Records for this exercise:

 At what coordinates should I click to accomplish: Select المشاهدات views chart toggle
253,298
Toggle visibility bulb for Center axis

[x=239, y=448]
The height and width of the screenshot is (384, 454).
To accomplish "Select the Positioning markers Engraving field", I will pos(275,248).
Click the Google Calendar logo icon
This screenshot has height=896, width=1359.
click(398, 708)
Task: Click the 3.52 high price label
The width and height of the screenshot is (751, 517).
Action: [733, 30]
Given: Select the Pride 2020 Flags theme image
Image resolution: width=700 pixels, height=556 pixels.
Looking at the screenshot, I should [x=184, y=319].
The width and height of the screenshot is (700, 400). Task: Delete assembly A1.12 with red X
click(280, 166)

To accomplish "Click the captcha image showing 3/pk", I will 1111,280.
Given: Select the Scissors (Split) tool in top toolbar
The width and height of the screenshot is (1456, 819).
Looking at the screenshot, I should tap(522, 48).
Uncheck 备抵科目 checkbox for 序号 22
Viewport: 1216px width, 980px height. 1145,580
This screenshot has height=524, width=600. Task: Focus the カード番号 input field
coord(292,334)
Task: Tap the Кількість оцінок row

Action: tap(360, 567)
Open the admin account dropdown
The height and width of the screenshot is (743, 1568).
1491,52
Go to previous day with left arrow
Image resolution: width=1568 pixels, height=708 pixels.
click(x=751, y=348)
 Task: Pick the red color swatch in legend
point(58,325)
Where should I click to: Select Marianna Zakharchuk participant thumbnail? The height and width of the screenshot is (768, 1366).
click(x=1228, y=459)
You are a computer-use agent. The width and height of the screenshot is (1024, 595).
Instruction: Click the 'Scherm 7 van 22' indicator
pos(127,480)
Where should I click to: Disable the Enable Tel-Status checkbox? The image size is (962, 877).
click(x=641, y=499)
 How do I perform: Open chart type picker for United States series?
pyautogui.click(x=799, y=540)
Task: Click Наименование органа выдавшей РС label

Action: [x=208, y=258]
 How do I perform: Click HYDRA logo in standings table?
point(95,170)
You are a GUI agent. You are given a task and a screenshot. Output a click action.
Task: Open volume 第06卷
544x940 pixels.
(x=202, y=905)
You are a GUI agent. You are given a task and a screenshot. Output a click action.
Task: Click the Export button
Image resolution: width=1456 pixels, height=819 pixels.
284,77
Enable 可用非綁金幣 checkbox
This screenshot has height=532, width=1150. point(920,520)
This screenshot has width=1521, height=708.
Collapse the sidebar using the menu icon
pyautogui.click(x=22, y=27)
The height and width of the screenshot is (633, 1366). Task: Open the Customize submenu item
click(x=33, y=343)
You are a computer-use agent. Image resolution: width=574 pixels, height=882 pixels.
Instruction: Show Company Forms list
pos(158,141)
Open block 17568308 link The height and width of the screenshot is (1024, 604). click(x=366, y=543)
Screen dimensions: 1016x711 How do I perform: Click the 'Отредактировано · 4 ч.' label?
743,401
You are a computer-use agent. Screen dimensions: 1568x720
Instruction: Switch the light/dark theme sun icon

Short task:
Reproduce all of the data above verbatim, line for line, without changing anything.

Solution to the problem:
 At what coordinates should I click to accomplish: Select المشاهدات views chart toggle
253,298
Toggle visibility bulb for Center axis

[x=239, y=448]
The height and width of the screenshot is (384, 454).
To accomplish "Select the Positioning markers Engraving field", I will pos(275,248).
Click the Google Calendar logo icon
This screenshot has height=896, width=1359.
click(398, 708)
Task: Click the 3.52 high price label
The width and height of the screenshot is (751, 517).
Action: [733, 30]
Given: Select the Pride 2020 Flags theme image
Image resolution: width=700 pixels, height=556 pixels.
Looking at the screenshot, I should [x=184, y=319].
The width and height of the screenshot is (700, 400). Task: Delete assembly A1.12 with red X
click(280, 166)

To accomplish "Click the captcha image showing 3/pk", I will 1111,280.
Given: Select the Scissors (Split) tool in top toolbar
The width and height of the screenshot is (1456, 819).
Looking at the screenshot, I should tap(522, 48).
Uncheck 备抵科目 checkbox for 序号 22
Viewport: 1216px width, 980px height. 1145,580
This screenshot has height=524, width=600. Task: Focus the カード番号 input field
coord(292,334)
Task: Tap the Кількість оцінок row

Action: tap(360, 567)
Open the admin account dropdown
The height and width of the screenshot is (743, 1568).
1491,52
Go to previous day with left arrow
Image resolution: width=1568 pixels, height=708 pixels.
click(x=751, y=348)
 Task: Pick the red color swatch in legend
point(58,325)
Where should I click to: Select Marianna Zakharchuk participant thumbnail? The height and width of the screenshot is (768, 1366).
click(x=1228, y=459)
You are a computer-use agent. The width and height of the screenshot is (1024, 595).
Instruction: Click the 'Scherm 7 van 22' indicator
pos(127,480)
Where should I click to: Disable the Enable Tel-Status checkbox? The image size is (962, 877).
click(x=641, y=499)
 How do I perform: Open chart type picker for United States series?
pyautogui.click(x=799, y=540)
Task: Click Наименование органа выдавшей РС label

Action: [x=208, y=258]
 How do I perform: Click HYDRA logo in standings table?
point(95,170)
You are a GUI agent. You are given a task and a screenshot. Output a click action.
Task: Open volume 第06卷
544x940 pixels.
(x=202, y=905)
You are a GUI agent. You are given a task and a screenshot. Output a click action.
Task: Click the Export button
Image resolution: width=1456 pixels, height=819 pixels.
284,77
Enable 可用非綁金幣 checkbox
This screenshot has height=532, width=1150. point(920,520)
This screenshot has width=1521, height=708.
Collapse the sidebar using the menu icon
pyautogui.click(x=22, y=27)
The height and width of the screenshot is (633, 1366). Task: Open the Customize submenu item
click(x=33, y=343)
You are a computer-use agent. Image resolution: width=574 pixels, height=882 pixels.
Instruction: Show Company Forms list
pos(158,141)
Open block 17568308 link The height and width of the screenshot is (1024, 604). click(x=366, y=543)
Screen dimensions: 1016x711 How do I perform: Click the 'Отредактировано · 4 ч.' label?
743,401
You are a computer-use agent. Screen dimensions: 1568x720
Instruction: Switch the light/dark theme sun icon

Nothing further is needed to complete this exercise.